Beyond making big lifestyle decisions such as choosing to live in a dense urban area with public transportation, cutting red meat out of your diet, and having fewer children (or none at all), there are diminishing returns to the energy you put into avoiding plastic or making sure your old AAs end up in the appropriate receptacle. Globally, we’re projected to spend $9.32 billion in 2017 on green cleaning products. If we had directed even a third of that pot of money (the typical markup on green cleaning products) toward lobbying our governments to ban the toxic chemicals we’re so afraid of, we might have made a lot more progress by now.

“It’s a gesture,” Brown says of fretting over these small decisions. “Well-meaning signals that you care about the environment. But the action itself makes no difference.“

We pat ourselves on the back for making decisions that hush our social guilt instead of placing that same effort in actions that enact real environmental change. But there are small switches in our mentality we can take to make a difference. A few suggestions:

  • Instead of buying expensive organic sheets, donate that money to organizations that are fighting to keep agricultural runoff out of our rivers.
  • Instead of driving to an organic apple orchard to pick your own fruit, use that time to volunteer for an organization that combats food deserts (and skip the fuel emissions, too).
  • Instead of buying a $200 air purifier, donate to politicians who support policies that keep our air and water clean.
  • Instead of signing a petition demanding that Subway remove one obscure chemical from its sandwich bread, call your local representatives to demand they overhaul the approval process for the estimated 80,000 untested chemicals in our products.
  • Instead of taking yourself out to dinner at a farm-to-table restaurant, you could take an interest in the Farm Bill and how it incentivizes unhealthy eating.

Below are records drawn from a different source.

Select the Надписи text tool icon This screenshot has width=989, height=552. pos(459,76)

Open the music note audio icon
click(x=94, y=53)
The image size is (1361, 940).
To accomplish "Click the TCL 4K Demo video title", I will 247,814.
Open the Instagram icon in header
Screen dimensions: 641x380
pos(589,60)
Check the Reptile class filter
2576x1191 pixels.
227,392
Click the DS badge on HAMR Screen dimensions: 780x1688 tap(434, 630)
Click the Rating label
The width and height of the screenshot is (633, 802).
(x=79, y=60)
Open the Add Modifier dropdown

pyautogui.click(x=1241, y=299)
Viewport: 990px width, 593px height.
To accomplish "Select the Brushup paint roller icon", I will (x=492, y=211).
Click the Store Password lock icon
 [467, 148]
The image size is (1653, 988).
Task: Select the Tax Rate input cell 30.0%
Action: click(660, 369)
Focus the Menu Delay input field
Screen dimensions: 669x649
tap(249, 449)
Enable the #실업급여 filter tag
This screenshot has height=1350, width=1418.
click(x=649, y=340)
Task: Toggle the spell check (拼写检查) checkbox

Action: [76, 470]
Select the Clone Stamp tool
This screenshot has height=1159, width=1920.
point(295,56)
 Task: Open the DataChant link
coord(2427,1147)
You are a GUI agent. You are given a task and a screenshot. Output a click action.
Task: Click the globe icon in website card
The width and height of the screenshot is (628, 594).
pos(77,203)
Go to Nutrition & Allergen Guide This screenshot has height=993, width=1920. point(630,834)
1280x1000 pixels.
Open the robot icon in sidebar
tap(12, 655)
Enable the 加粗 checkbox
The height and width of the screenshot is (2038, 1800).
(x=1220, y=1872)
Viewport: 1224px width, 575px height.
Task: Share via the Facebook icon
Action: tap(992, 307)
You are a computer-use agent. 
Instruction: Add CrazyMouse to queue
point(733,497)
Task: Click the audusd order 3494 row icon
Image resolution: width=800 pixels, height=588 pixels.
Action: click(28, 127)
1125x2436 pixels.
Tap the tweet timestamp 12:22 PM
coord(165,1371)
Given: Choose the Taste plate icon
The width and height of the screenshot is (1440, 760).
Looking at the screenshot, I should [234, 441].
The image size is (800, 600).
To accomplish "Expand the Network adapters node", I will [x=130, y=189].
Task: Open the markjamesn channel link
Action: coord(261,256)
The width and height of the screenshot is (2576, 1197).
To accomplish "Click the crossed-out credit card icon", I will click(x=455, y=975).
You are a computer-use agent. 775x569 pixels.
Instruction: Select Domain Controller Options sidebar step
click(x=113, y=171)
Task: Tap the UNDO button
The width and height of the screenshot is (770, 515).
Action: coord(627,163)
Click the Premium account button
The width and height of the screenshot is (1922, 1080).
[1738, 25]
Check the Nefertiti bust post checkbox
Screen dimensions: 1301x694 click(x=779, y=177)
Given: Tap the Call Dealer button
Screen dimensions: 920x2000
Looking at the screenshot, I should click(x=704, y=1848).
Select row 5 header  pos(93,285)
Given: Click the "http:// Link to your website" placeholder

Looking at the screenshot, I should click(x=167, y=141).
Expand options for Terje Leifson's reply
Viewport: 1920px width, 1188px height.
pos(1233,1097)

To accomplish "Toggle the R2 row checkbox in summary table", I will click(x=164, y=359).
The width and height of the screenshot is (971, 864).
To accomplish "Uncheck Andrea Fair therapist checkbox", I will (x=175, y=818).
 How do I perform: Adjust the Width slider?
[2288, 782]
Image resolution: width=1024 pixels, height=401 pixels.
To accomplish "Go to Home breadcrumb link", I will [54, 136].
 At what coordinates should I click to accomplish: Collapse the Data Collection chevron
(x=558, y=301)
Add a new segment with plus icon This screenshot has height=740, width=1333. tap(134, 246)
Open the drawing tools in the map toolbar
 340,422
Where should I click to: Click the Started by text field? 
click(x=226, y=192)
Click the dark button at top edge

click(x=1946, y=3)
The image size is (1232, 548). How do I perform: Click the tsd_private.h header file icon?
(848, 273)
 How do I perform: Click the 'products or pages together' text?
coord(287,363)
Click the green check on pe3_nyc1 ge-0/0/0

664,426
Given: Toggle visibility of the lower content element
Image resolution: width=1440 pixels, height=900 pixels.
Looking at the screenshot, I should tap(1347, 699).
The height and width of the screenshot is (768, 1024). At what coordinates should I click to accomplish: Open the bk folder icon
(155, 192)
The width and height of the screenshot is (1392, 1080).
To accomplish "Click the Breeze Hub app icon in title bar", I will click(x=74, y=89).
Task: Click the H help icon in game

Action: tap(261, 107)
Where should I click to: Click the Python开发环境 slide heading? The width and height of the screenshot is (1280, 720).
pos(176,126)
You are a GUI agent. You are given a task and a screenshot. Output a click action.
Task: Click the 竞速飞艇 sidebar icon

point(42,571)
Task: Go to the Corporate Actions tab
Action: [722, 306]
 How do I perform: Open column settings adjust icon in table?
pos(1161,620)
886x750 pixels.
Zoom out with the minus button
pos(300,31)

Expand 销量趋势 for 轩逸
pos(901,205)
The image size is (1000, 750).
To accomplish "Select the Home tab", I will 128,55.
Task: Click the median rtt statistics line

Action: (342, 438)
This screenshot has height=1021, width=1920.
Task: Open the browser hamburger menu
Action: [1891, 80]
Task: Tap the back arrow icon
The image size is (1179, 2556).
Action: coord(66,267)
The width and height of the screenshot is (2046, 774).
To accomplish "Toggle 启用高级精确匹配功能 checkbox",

On its face, conscious consumerism is a morally righteous, bold movement. But it’s actually taking away our power as citizens. It drains our bank accounts and our political will, diverts our attention away from the true powerbrokers, and focuses our energy instead on petty corporate scandals and fights over the moral superiority of vegans.

So if you really care about the environment, climb on out of your upcycled wooden chair and get yourself to a town hall meeting. If there’s one silver lining to the environmental crisis facing us, it’s that we now understand exactly the kind of work we need to do to save the planet—and it doesn’t involve a credit card.